> Task item
Copy everything in the data below exactly except the pictures.

> Entries shown
== Segment start ==

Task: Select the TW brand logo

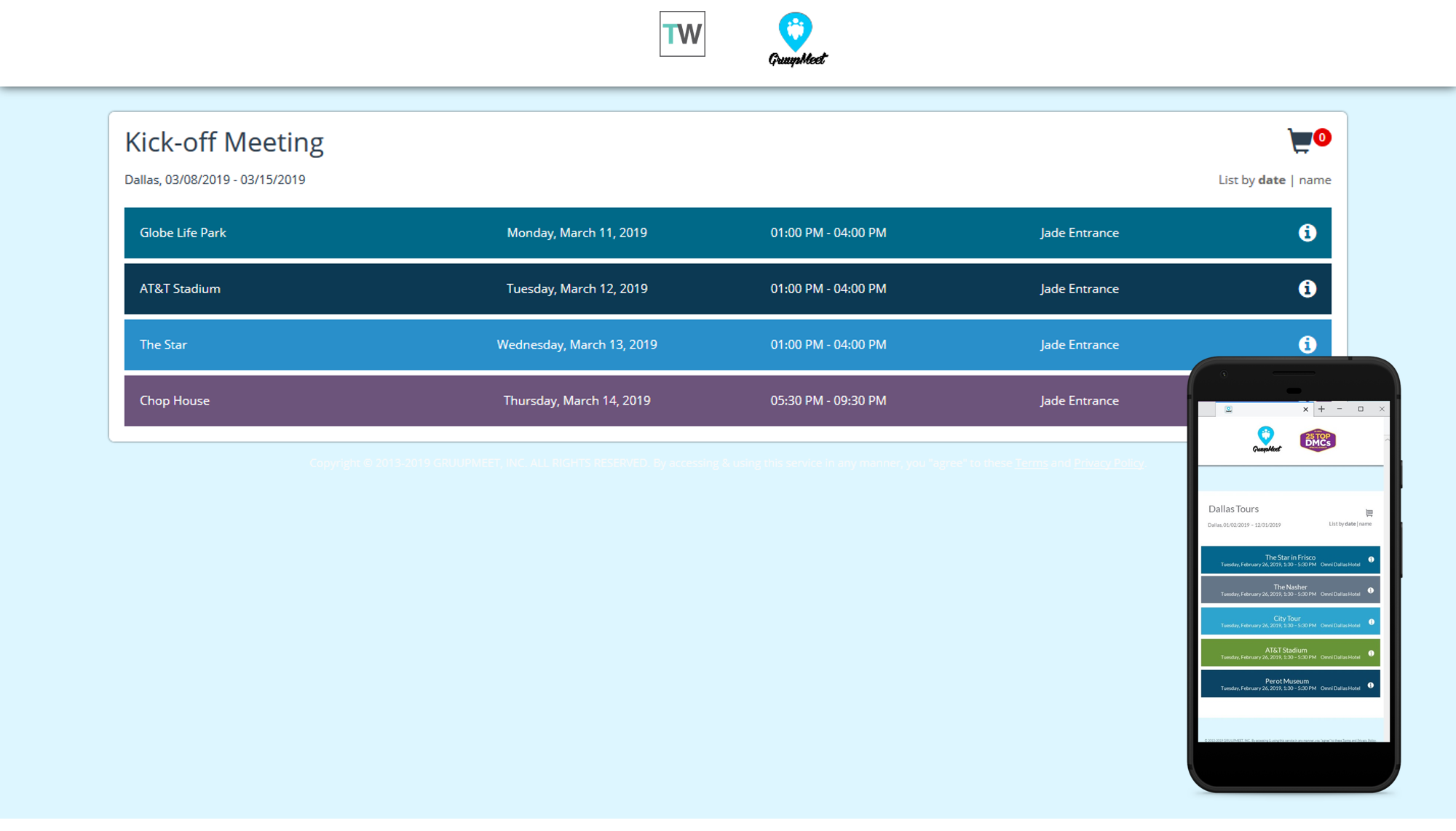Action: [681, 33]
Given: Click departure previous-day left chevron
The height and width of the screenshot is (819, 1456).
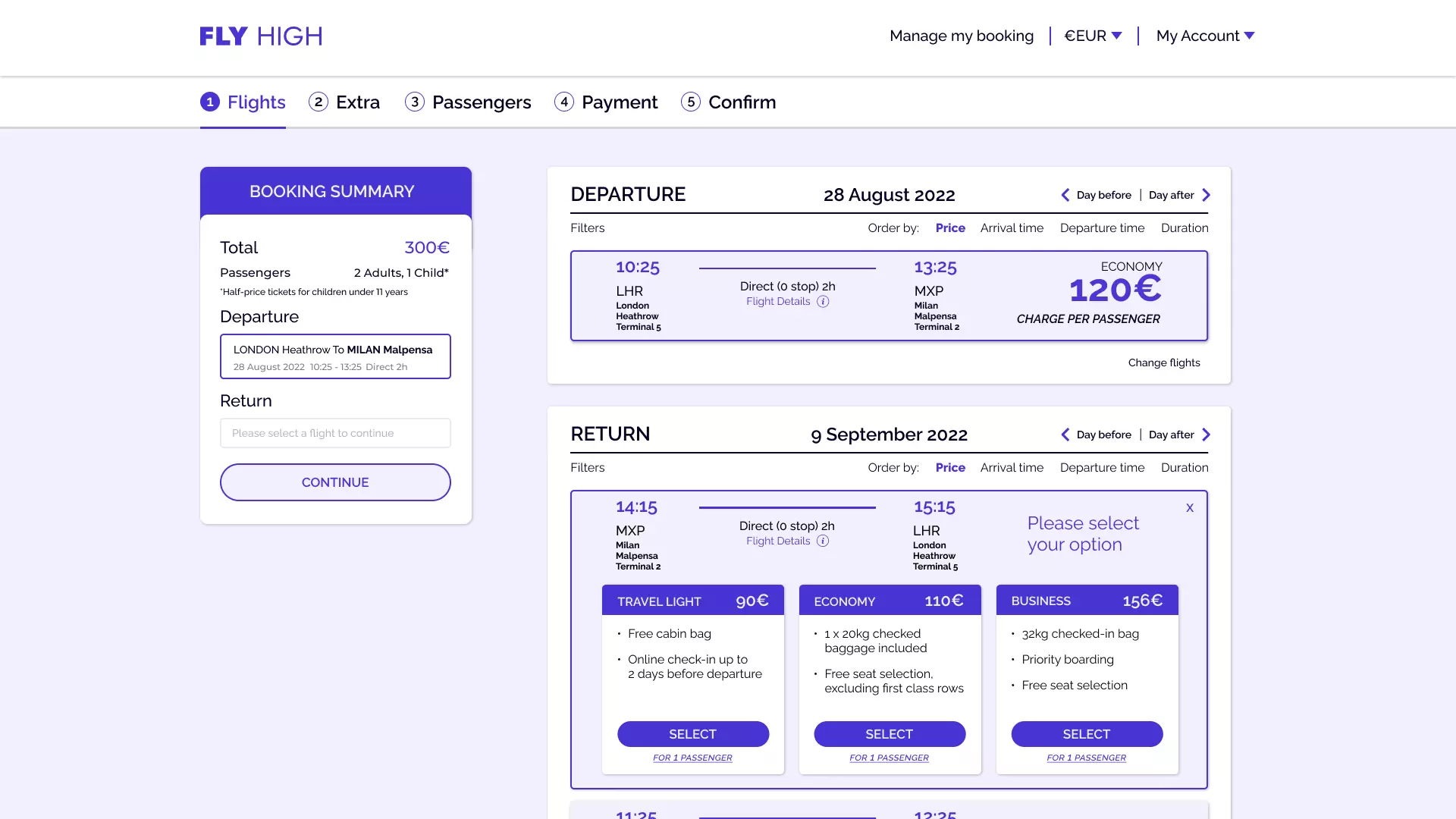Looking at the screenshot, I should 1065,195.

== Segment end ==

> Output for this task
Task: Select the TW brand logo

Action: [681, 33]
Given: Click departure previous-day left chevron
The height and width of the screenshot is (819, 1456).
Looking at the screenshot, I should 1065,195.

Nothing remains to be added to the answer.